Modding & Development Source

This tutorial will show you how to create custom textures for use in creating maps for the Source engine. The process is also the same for creating textures for models, sprays, mods and essentially any image data within any Source game.

How to Create Custom Textures for the Source Engine

Creating textures is not an intuitive process, but not an overly difficult task either. Unlike modern engines, there is no “drag and drop, and it just works” here, you must do most of the work yourself.


The Story of the VTF and the VMT

Textures are split into two files: the VTF (Valve Texture Format), a file containing the image data, the pixels of your texture, and the VMT (Valve Material Type), a file containing metadata and shader details about the texture. Both are used together when displaying a texture in the games.

The VTF

A VTF (.vtf) file contains all the pixel data, alpha maps and mipmaps that a texture can use.

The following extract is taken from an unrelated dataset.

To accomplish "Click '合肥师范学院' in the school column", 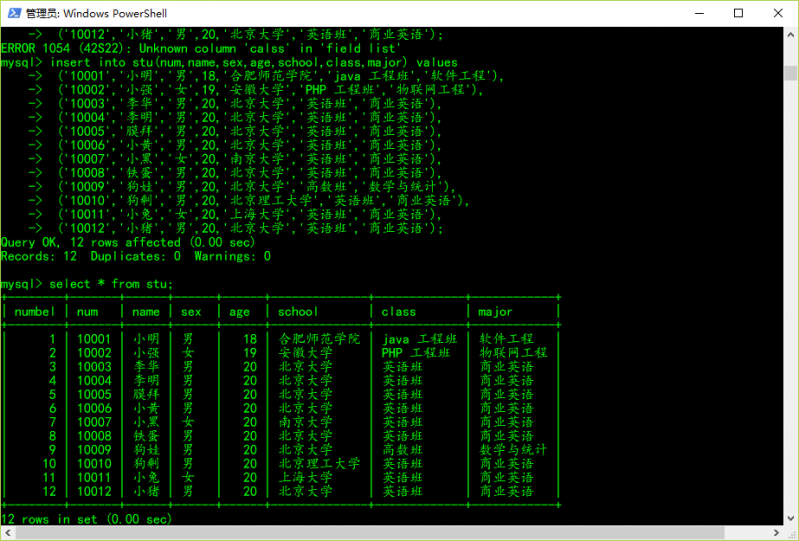I will click(319, 339).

They are created by converting an existing image file using a special program. The internal data is organised in a way which is most efficient for rendering, this is why normal .jpgs/.pngs can’t be used without conversion. The most important factor is that the dimensions of the image must be a power of 2, (i.e. 64×64, 128×128, 256×256, 1024×1024 and so on…)

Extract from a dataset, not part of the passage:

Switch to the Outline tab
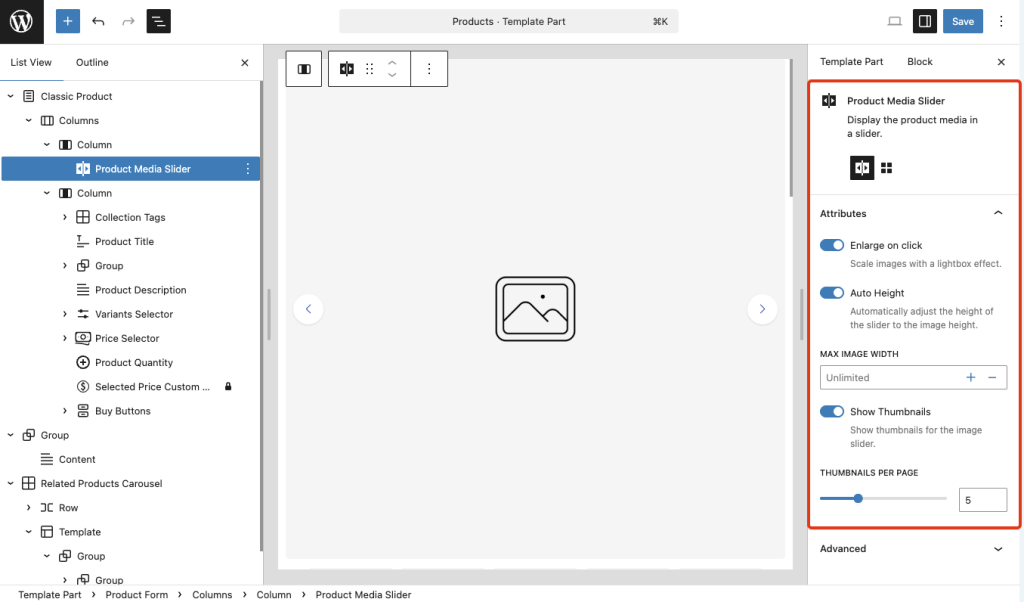Viewport: 1024px width, 602px height. coord(92,62)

A detailed technical analysis of the VTF implementation can be found on the Valve Developer Wiki.

The VMT

A VMT (.vmf) file is a plain text file which defines metadata about the texture.

It includes information such as:

  • Is the texture translucent?
  • Is it animated?
  • Does it have normal/bump maps?
  • What noise should it make when hit?

You can have more than one VMT file pointing to the same VTF image, but with different properties defined, which will make Hammer and the game treat the image as separate textures. Other advanced VMT features that make a texture more realistic will be covered in a future tutorial.

A more detailed technical analysis of the VMT implementation can be found on the Valve Developer Wiki.


Texture Creation

Let’s get down to it. I will be using the LambdaGeneration logo to make a texture from.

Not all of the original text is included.